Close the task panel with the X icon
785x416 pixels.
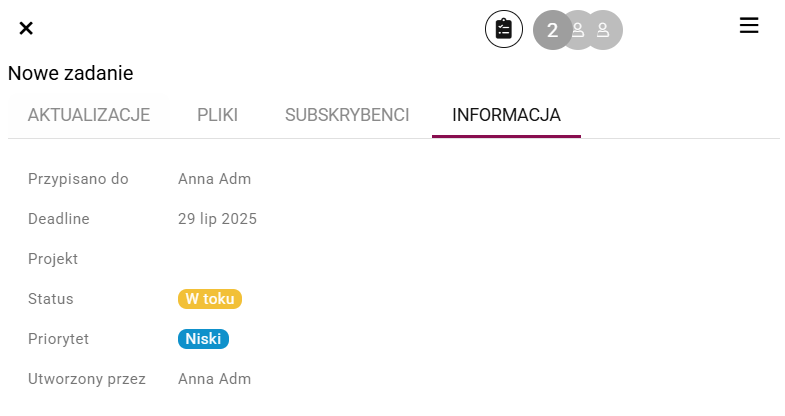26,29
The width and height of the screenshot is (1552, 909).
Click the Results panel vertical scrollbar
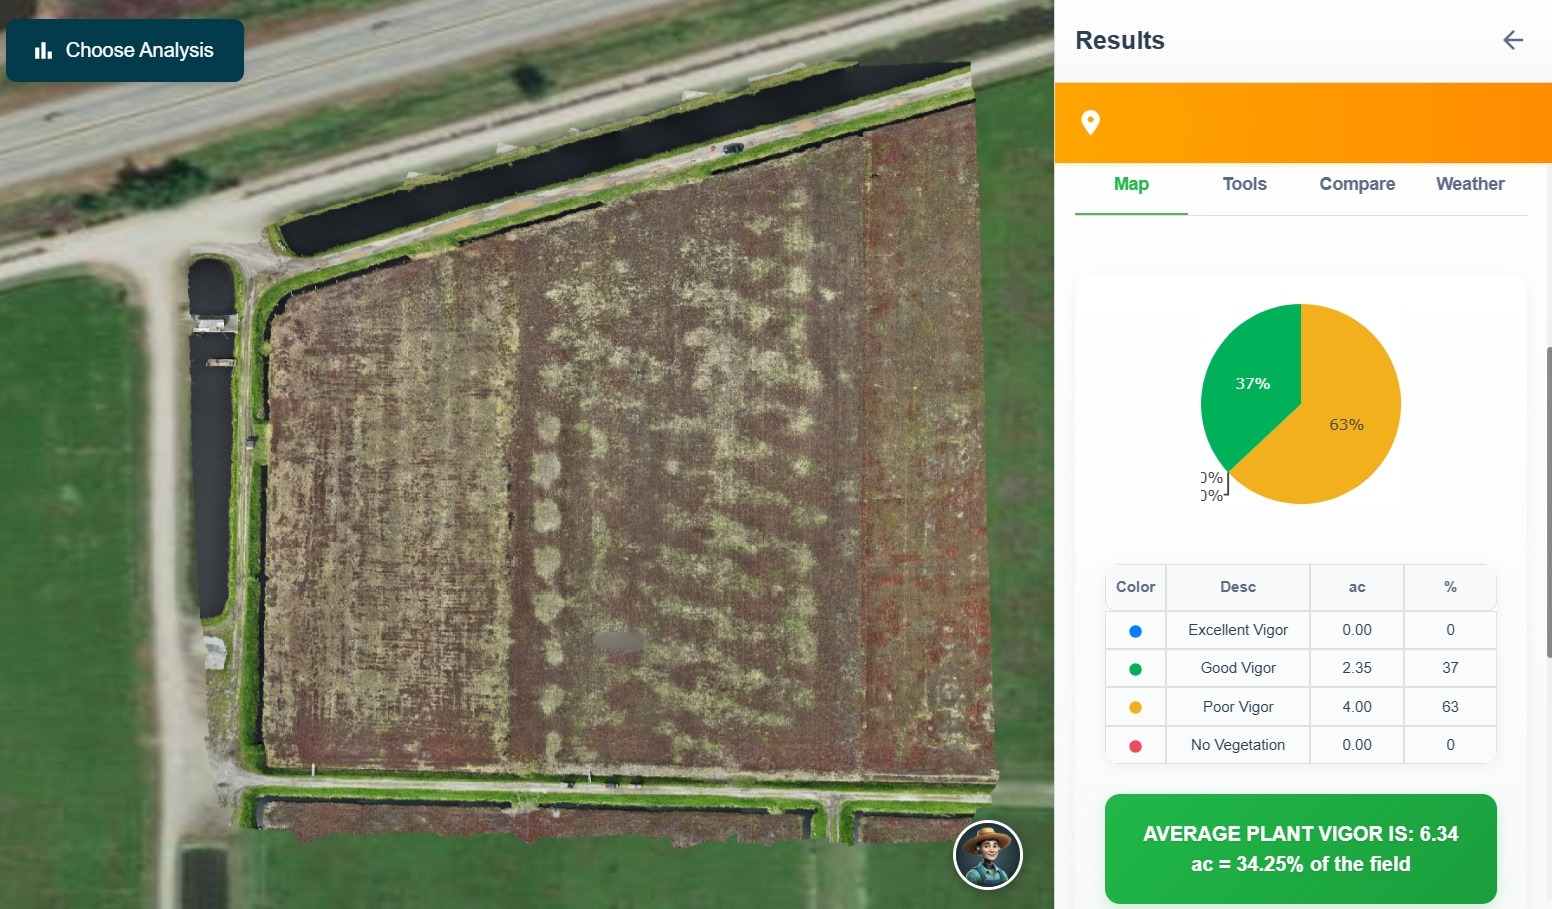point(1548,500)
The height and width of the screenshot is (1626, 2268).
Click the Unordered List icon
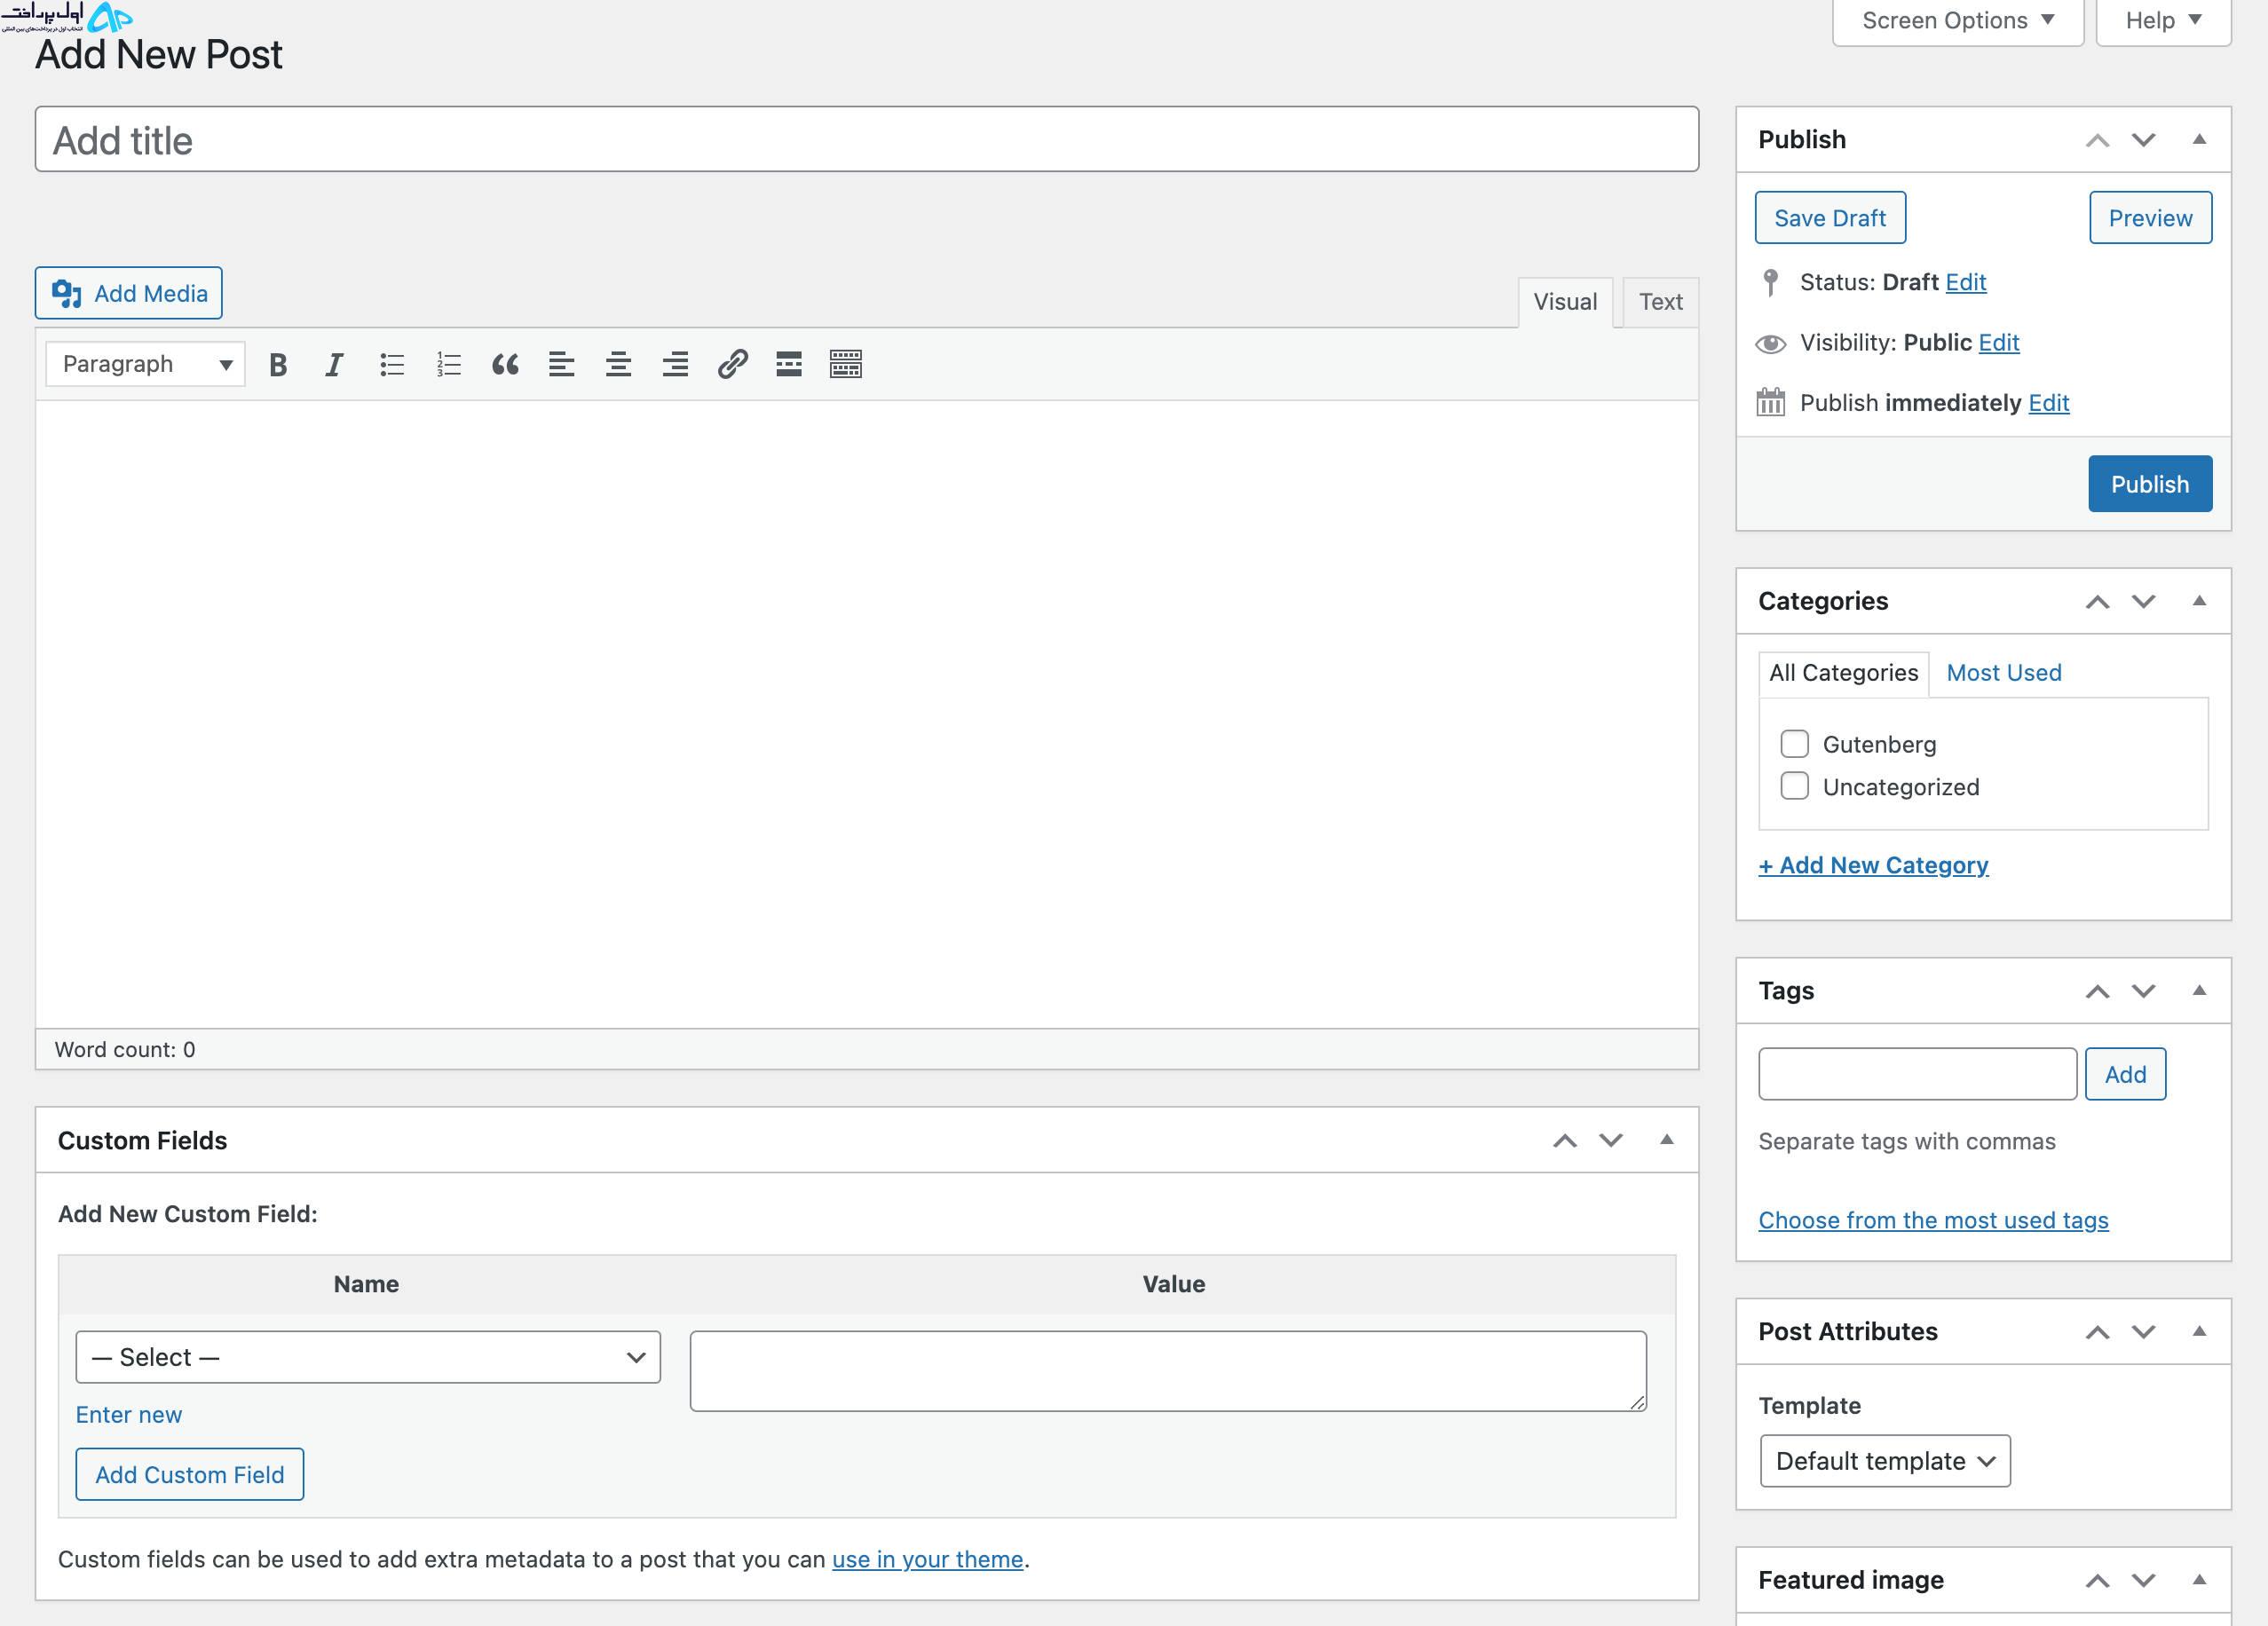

· · ·

=== EXERCISE DIRECTIONS ===
Copy out the material above exactly; the images stay out.

=== ANSWER SPACE ===
Close the task panel with the X icon
785x416 pixels.
26,29
The width and height of the screenshot is (1552, 909).
Click the Results panel vertical scrollbar
point(1548,500)
The height and width of the screenshot is (1626, 2268).
Click the Unordered List icon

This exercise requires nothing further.